Passage for review:

--------------------------------------------------

These Box Jellyfish Use Their Sting To Anchor Sperm

Illustration for article titled These Box Jellyfish Use Their Sting To Anchor Sperm

Box jellyfish are probably best known for their sting – the venom from a few species’ nematocysts, or stinging cells, can kill a person. Nematocysts are usually found on tentacles, but a new study suggests that one species has made them an integral part of their sexual system.


Image: Mating Copula sivickisi. The female is picking up the male’s sperm packet with a single tentacle | Garm et al. 2015

In a paper appearing yesterday at the Journal of Morphology, Anders Garm and colleagues from the University of Copenhagen describe mating in the box jellyfish Copula sivickisi. Superficially, these animals’ reproductive habits look a lot like their relatives’: after a male and female grab one another with their tentacles, the male hands a package of sperm over to the female, who — because jellyfish have only one opening for both mouth and anus — eats it.

Here’s where the weird stuff happens. According to Garm, the male’s sperm don’t break out of the packet and swim. Instead, the sperm packet has mature nematocysts which they think are activated when they touch the female’s gonad – shooting out spikes that anchor sperm-filled tissue to egg-filled tissue.

It gets weirder. After the sperm package is stuck to the side of the female gonad, it’s still exposed to the central cavity of the jellyfish, where digestion happens. The sperm package is no exception. As the package is digested, naked sperm nuclei are freed and, the researchers think, get absorbed by the female’s gonadal tissue.

The female gonad also contains nematocysts, but they don’t seem to be deployed during copulation or fertilization. Instead, she seems to embed her gonadal nematocysts in the strand of embryos she lays, potentially, Garm thinks, protecting them until they mature. No one has ever seen nematocysts used in this way before, so a lot of the details are still uncertain.

--------------------------------------------------

Data for review:

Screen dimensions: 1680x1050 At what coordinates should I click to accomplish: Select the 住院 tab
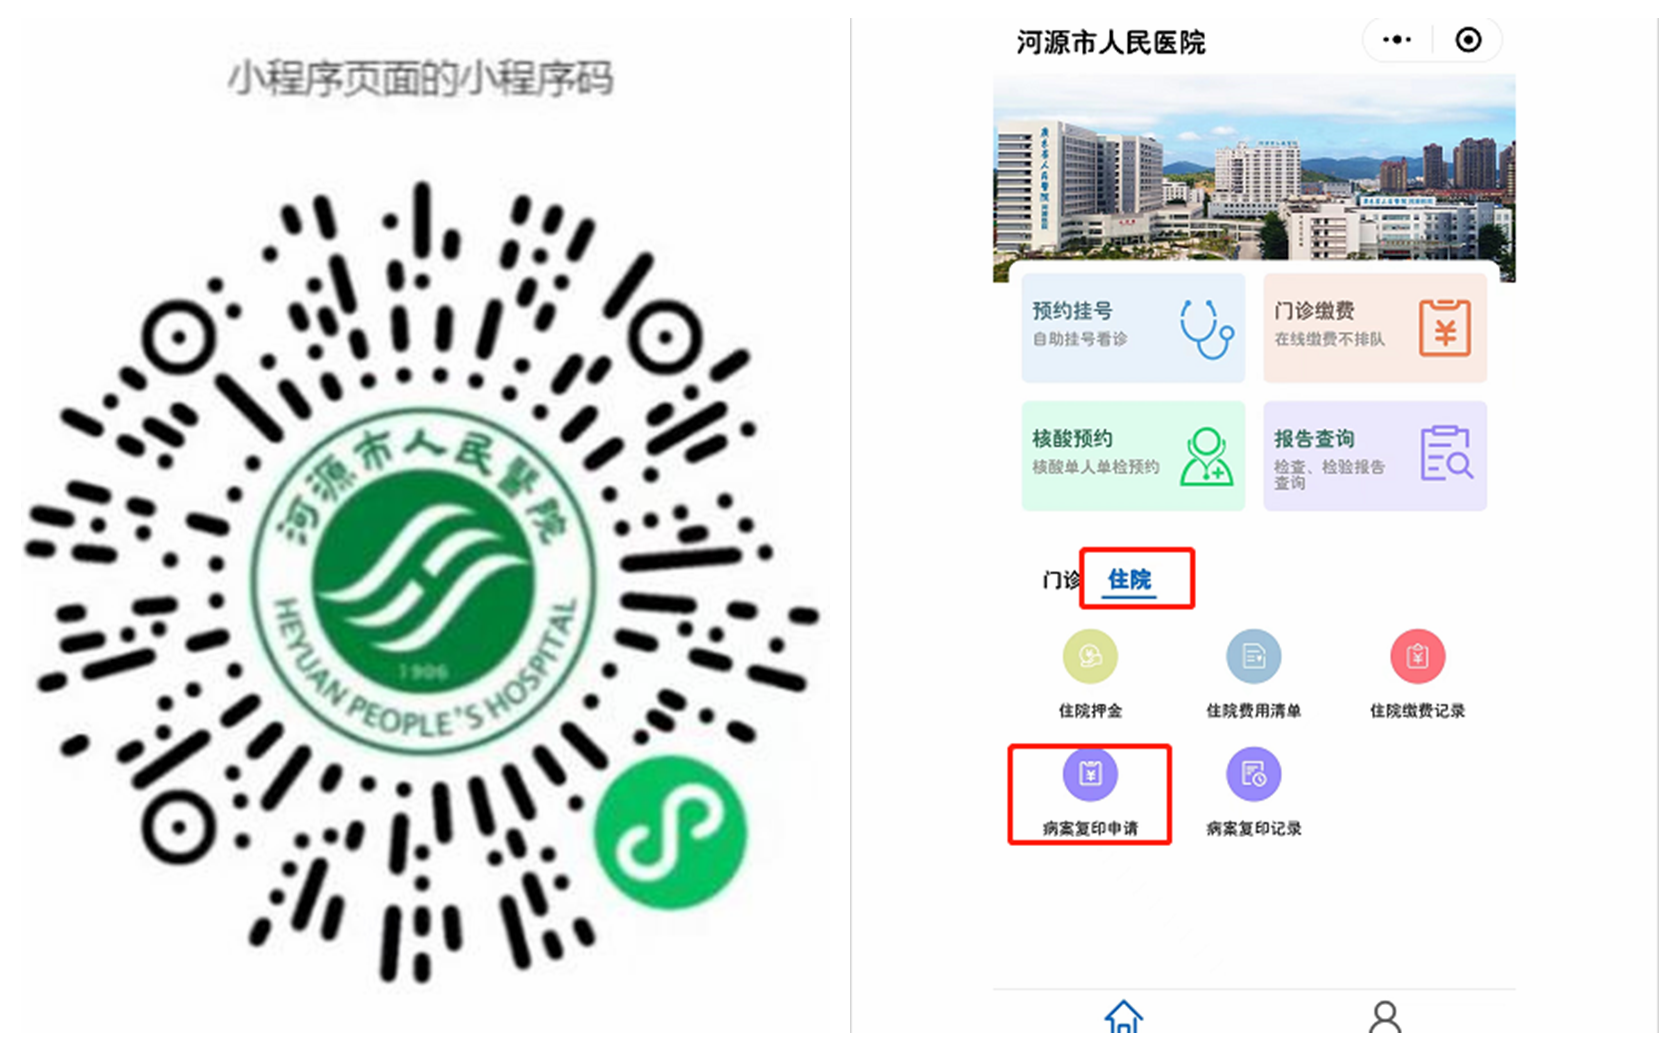pyautogui.click(x=1130, y=580)
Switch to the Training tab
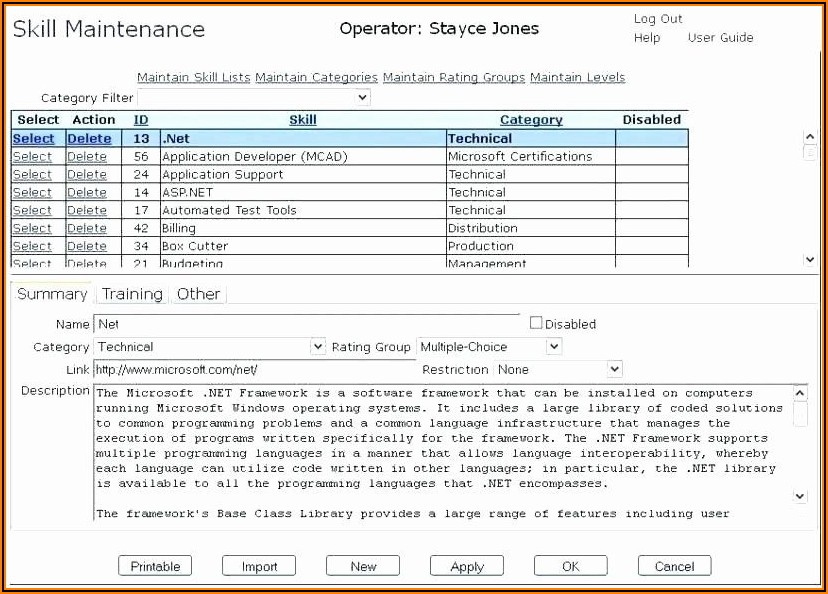Viewport: 828px width, 594px height. [132, 294]
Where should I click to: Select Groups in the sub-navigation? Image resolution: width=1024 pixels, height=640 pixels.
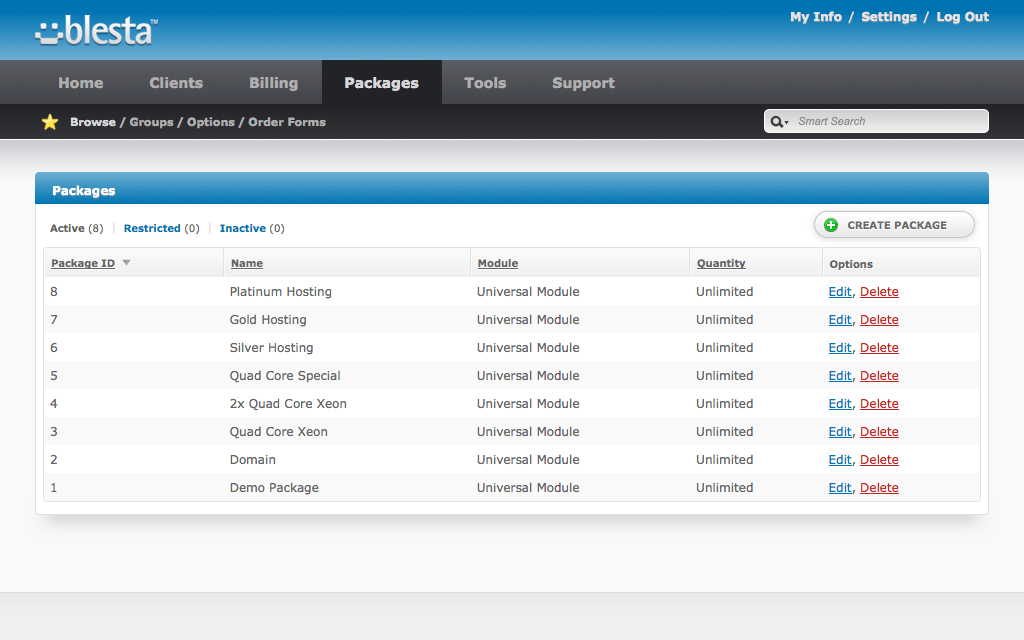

--------------------------------------------------

What the task asks:
In the box jellyfish article, which journal published the paper by Anders Garm and colleagues?

Output:
The Journal of Morphology